Moving a bit to his right, he placed his pickax on top of a small, fluffy snow pile. The ax quickly plunged three feet below the snow line, revealing a deep crack in the ice. For the remainder of the day, we dutifully followed single file, remembering that lesson about hidden dangers.

Knowing the dangers of a new place is good for adventurers but equally useful for leaders in new roles. Taking a big promotion or joining a new organization carries the excitement of exploring new territory and the risk of career stumbles if you aren’t well equipped for transitions.

I’ve seen leaders in new roles and environments get off to a fast start, and I’ve seen slow-starting leaders whose early stumble turns into a career fall. Derailed leaders fail to grow as they change jobs, so building strength in transitions is a fundamental leadership competency. It should be a core part of a leader’s personal skills portfolio and a systematic element of any talent development program.

Underlying the difference between strong and weak transitions is often a combination of four factors. The first three can be addressed by the individual, but the last is an organizational issue.

The first is lack of self awareness — leaders not knowing their personal change preferences and their impact on others. Leadership blind spots are common in transitions. Stumbles happen when a new leader isn’t sensitive to how he or she is being perceived early in a role, resulting in disengaged staff, alienated stakeholders and a less than supportive manager.

The second factor is a missing learning mindset. The newly promoted can over-rely on their old success formulas, which may not be as effective in a new setting. Transitions should be a time to reach for new skills, knowledge and approaches.

The third factor is a lack of personal practices that start with resiliency. The unknowns of a new role or circumstance usually bring excitement and stress. Positive practices can help leaders just starting out to be at their best, such as keeping up an exercise routine, engaging supportive friends and mentors and using a 100-day checklist of productive actions.

One way to encourage leaders to own their transition competence is to guide them through past reflections. What were the challenges? How did they feel? What helped navigate the challenges? What were the lessons learned, and how would they do things the same or differently? From those reflections, move to their career experiences with new jobs and new companies with the same questions. Most find common behavior patterns, which make up an individual transition profile.
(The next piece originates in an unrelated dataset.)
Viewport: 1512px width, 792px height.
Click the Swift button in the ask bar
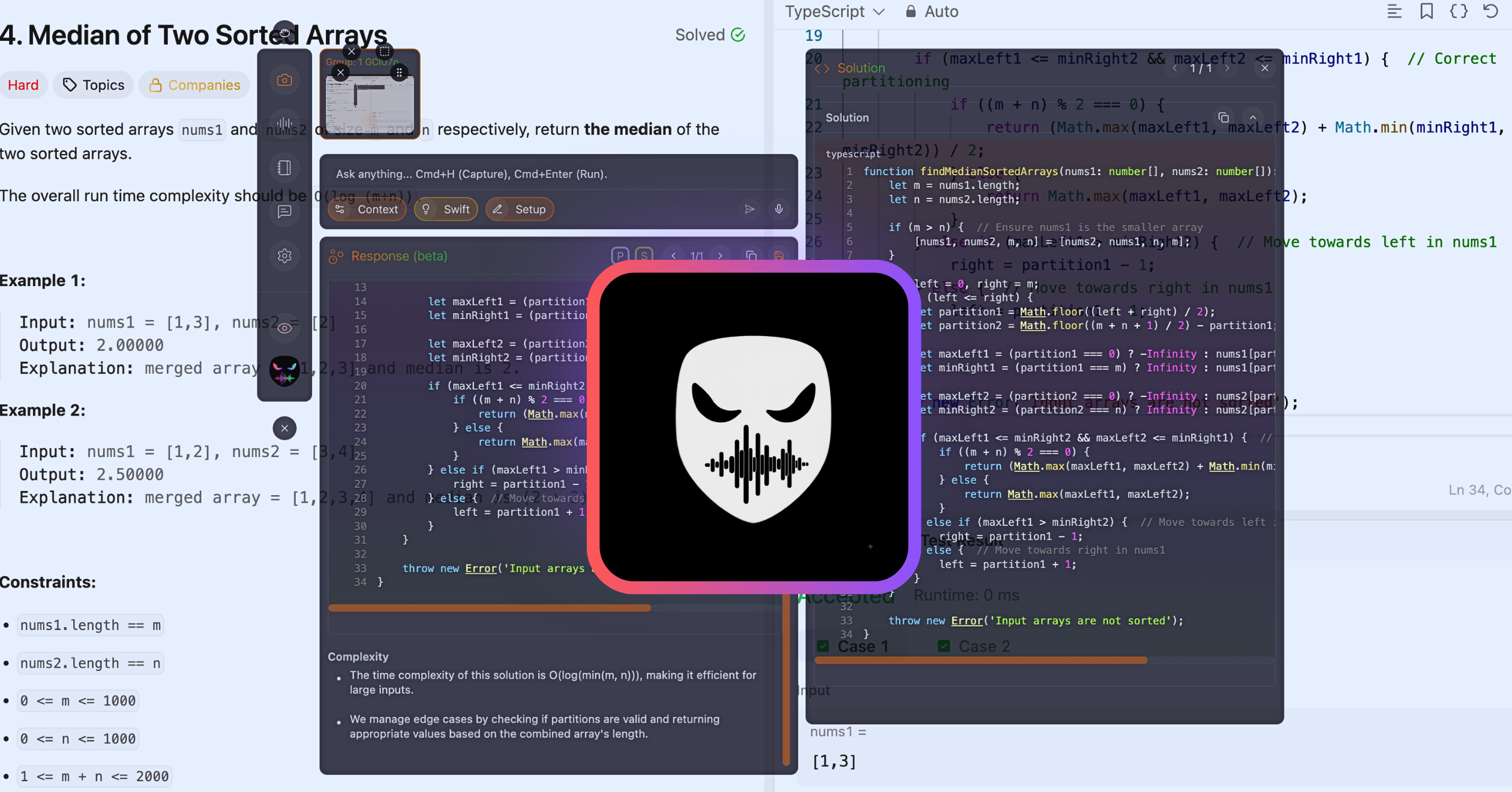(x=446, y=209)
Along with individual factors, leaders can fail in transition because the organization doesn’t provide the right support. While the sink or swim method sounds charming, it is a wasteful way to deploy talent. A more enlightened approach would be to select carefully when filling roles and then back up the selected leader with the right support. Not providing support in a challenging transition is akin to product rollouts without effective marketing and sales support. That isn’t a recipe for support in the marketplace or with smart talent development.

There are numerous ways organizations can better support leaders in building transition success skills. The most important is to broadcast that transition competence is a leadership success factor. Be transparent when coaching; state that new jobs provide challenges and derailment risks. Help leaders see they need to take personal ownership to avoid the three aforementioned traps. Let them know they need to continually broaden their self-awareness to stay in touch with their impact on others and how their personal leadership style can be an asset and a liability in new settings. They shouldn’t be satisfied with past success and should keep building a lifelong orientation to growth and learning.